Alors que les tensions continuent de monter au Moyen-Orient, l’un des monuments culturels les plus précieux d’Iran est victime des retombées.
Le palais du Golestan – souvent appelé « Palais des Roses » – a été endommagé lors des récentes frappes aériennes lancées par les États-Unis et Israël contre l’Iran, selon les autorités iraniennes. Le site, situé dans le cœur historique de Téhéran, est depuis longtemps un symbole du passé royal de l’Iran.

Signifiant littéralement le « Palais des Fleurs », le Palais du Golestan était autrefois le siège du pouvoir de la dynastie Qajar. Une grande partie du complexe tel qu’il se présente aujourd’hui a pris forme au XIXe siècle. Huit bâtiments principaux sont disposés autour d’un jardin paysager, mêlant l’artisanat persan aux influences néoclassiques européennes.
En 2013, l’UNESCO a inscrit le palais sur sa Liste du patrimoine mondial, le qualifiant de chef-d’œuvre de l’ère Qajar. Il reste une pierre de touche pour les artistes et architectes iraniens, un lieu où se croisent design, cérémonie et histoire.

Le 3 mars, le gouvernement iranien a publié une série de publications sur les réseaux sociaux montrant les dégâts causés au complexe. Des séquences vidéo partagées par des responsables iraniens et la chaîne de télévision régionale Al Jazeera montraient des fenêtres brisées, des portes en bois brisées et des sections des miroirs emblématiques du palais éparpillés sur les sols intérieurs.

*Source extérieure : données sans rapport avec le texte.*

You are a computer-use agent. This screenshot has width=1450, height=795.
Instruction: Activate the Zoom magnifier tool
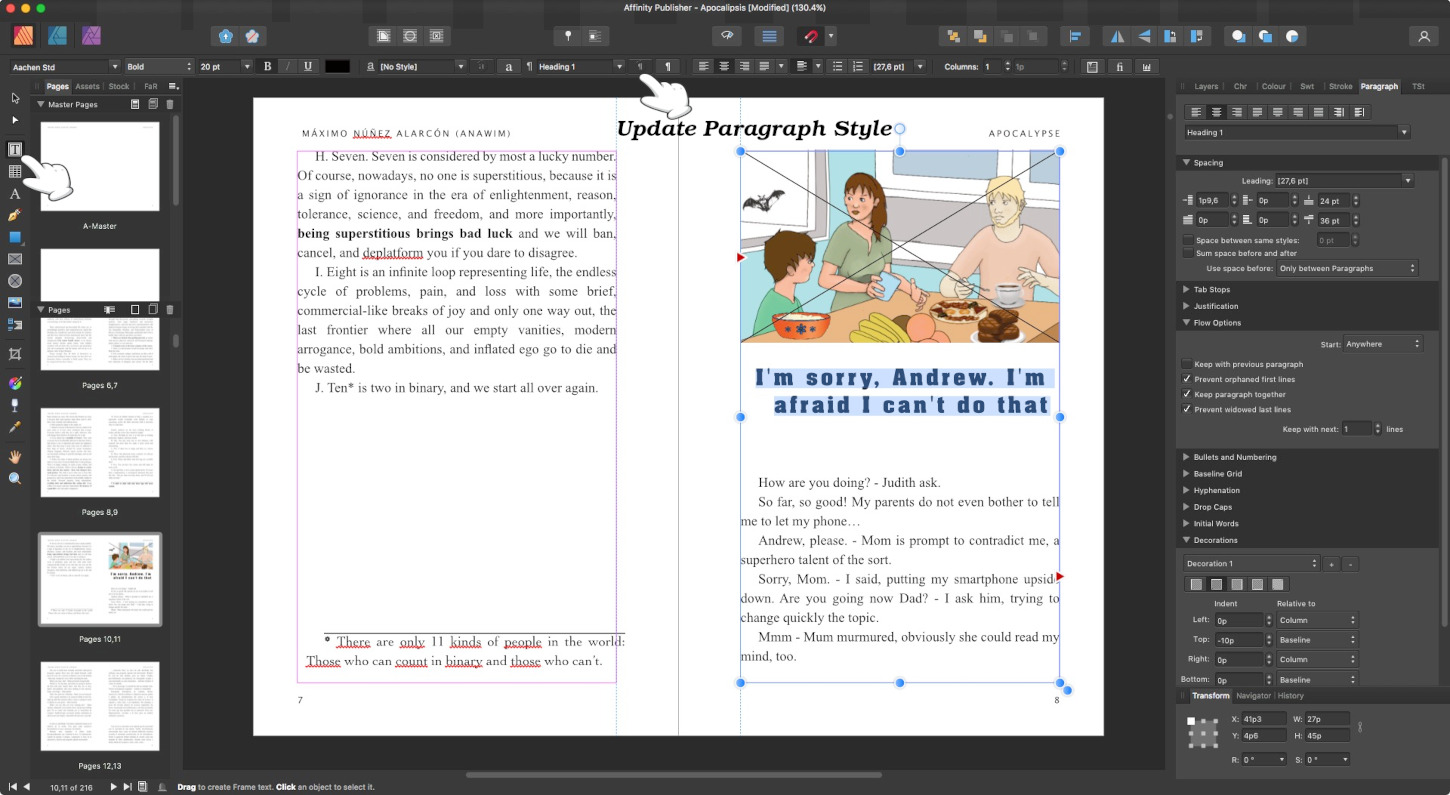(x=15, y=479)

Dans un communiqué publié le même jour, l’UNESCO a confirmé que le site avait été touché le 2 mars par des fragments et des ondes de choc provenant des frappes aériennes. Il a également exprimé sa préoccupation quant à la protection du patrimoine culturel alors que la violence continue de s’intensifier dans la région.
Pour de nombreux Iraniens, les dégâts vont bien au-delà des briques et du verre. Le palais du Golestan n’est pas seulement une résidence royale du passé, mais aussi une archive vivante de la mémoire artistique – qui porte désormais les marques d’un conflit grandissant.